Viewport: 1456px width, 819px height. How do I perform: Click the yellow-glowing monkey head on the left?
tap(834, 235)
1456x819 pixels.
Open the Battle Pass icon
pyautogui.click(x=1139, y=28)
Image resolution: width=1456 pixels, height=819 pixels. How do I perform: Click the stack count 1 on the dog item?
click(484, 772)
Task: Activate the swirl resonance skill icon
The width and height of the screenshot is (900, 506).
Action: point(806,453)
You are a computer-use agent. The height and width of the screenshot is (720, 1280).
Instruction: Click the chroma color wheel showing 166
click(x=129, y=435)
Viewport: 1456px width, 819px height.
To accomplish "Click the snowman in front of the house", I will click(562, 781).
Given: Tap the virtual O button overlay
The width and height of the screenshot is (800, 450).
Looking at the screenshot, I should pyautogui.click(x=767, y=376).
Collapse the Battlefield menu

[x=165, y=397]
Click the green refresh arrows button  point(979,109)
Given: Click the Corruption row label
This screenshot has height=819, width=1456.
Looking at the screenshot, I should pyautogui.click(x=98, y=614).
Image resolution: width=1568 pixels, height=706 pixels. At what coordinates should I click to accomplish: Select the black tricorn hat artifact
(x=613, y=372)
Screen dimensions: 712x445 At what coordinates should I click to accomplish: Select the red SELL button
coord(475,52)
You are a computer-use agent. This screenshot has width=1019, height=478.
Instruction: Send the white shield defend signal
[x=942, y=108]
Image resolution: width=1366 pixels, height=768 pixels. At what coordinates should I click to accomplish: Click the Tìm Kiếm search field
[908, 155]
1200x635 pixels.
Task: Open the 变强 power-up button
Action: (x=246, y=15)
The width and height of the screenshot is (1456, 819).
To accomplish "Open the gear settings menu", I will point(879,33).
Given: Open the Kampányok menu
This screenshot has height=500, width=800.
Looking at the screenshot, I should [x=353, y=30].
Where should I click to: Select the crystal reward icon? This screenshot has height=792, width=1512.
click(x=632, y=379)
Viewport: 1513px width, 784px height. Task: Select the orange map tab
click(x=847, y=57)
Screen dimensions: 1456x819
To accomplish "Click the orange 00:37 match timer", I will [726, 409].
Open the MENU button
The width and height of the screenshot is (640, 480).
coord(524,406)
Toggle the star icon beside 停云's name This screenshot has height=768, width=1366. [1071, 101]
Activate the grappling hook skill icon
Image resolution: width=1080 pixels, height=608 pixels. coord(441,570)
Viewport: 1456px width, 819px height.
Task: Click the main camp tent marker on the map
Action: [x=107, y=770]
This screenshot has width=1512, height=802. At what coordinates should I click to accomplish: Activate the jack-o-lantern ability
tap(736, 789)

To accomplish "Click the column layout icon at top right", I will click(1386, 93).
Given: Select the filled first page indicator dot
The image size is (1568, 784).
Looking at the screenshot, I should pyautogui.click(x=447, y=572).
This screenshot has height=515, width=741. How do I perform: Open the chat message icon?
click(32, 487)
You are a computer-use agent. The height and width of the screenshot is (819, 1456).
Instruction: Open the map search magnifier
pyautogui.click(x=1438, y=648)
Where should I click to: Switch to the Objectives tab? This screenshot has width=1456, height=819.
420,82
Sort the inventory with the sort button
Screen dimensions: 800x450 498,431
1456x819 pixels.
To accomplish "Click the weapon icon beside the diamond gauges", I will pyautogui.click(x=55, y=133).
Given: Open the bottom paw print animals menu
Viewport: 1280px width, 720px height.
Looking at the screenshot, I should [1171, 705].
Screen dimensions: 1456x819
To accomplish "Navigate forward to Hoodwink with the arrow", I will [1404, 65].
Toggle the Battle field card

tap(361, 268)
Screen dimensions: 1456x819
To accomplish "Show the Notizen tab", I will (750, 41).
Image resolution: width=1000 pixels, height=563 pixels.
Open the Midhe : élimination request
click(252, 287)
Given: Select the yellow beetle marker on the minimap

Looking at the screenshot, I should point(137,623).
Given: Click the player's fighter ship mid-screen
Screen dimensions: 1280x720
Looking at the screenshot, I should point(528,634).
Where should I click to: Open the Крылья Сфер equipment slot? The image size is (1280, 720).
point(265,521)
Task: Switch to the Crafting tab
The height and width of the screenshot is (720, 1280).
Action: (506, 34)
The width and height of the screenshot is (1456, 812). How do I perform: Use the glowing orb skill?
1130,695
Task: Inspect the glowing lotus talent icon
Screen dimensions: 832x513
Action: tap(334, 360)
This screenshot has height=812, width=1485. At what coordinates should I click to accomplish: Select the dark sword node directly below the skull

◆ What you are asked to do
Reproduce the data from its beginning through the line containing "will click(562, 781).", substituting "lamppost" for "snowman" and leaving everything else unchanged.

◆ Output of the task
Viewport: 1456px width, 819px height. How do I perform: Click the yellow-glowing monkey head on the left?
tap(834, 235)
1456x819 pixels.
Open the Battle Pass icon
pyautogui.click(x=1139, y=28)
Image resolution: width=1456 pixels, height=819 pixels. How do I perform: Click the stack count 1 on the dog item?
click(484, 772)
Task: Activate the swirl resonance skill icon
The width and height of the screenshot is (900, 506).
Action: point(806,453)
You are a computer-use agent. The height and width of the screenshot is (720, 1280).
Instruction: Click the chroma color wheel showing 166
click(x=129, y=435)
Viewport: 1456px width, 819px height.
To accomplish "Click the lamppost in front of the house", I will click(562, 781).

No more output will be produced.